--- EXTRACTED ENTRIES ---
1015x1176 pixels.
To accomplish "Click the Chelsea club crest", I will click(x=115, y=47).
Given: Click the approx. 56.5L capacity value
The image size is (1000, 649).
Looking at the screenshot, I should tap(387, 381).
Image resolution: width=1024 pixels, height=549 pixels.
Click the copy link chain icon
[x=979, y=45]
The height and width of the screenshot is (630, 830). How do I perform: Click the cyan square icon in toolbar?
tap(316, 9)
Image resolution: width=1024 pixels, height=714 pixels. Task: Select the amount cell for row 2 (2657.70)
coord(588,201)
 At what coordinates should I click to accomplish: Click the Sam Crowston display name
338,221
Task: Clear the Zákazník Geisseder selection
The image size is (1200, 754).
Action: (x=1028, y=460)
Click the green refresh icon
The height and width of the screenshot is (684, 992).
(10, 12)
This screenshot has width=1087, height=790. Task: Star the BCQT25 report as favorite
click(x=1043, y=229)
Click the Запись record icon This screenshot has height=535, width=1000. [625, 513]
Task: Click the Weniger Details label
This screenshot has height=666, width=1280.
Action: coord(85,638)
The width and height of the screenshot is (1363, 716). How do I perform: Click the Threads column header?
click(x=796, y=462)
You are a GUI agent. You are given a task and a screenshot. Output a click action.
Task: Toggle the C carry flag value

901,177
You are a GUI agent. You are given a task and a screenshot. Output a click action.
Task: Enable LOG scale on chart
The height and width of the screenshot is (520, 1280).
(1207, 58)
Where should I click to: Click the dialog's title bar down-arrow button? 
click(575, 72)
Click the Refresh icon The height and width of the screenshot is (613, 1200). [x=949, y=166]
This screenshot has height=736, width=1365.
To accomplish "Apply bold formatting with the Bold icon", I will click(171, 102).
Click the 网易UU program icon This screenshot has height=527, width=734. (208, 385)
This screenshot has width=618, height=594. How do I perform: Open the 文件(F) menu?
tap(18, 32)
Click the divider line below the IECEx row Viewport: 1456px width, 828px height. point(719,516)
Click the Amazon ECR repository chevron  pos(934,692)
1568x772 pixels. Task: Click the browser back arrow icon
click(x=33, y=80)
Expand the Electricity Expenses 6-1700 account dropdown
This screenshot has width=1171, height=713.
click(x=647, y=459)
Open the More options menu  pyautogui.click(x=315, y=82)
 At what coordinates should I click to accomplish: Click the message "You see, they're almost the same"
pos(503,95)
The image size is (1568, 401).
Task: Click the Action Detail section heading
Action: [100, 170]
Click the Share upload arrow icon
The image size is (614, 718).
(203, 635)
---
Take every line from the data that contains the word "will".

To accomplish "Click the Chelsea club crest", I will click(x=115, y=47).
To accomplish "Apply bold formatting with the Bold icon", I will click(171, 102).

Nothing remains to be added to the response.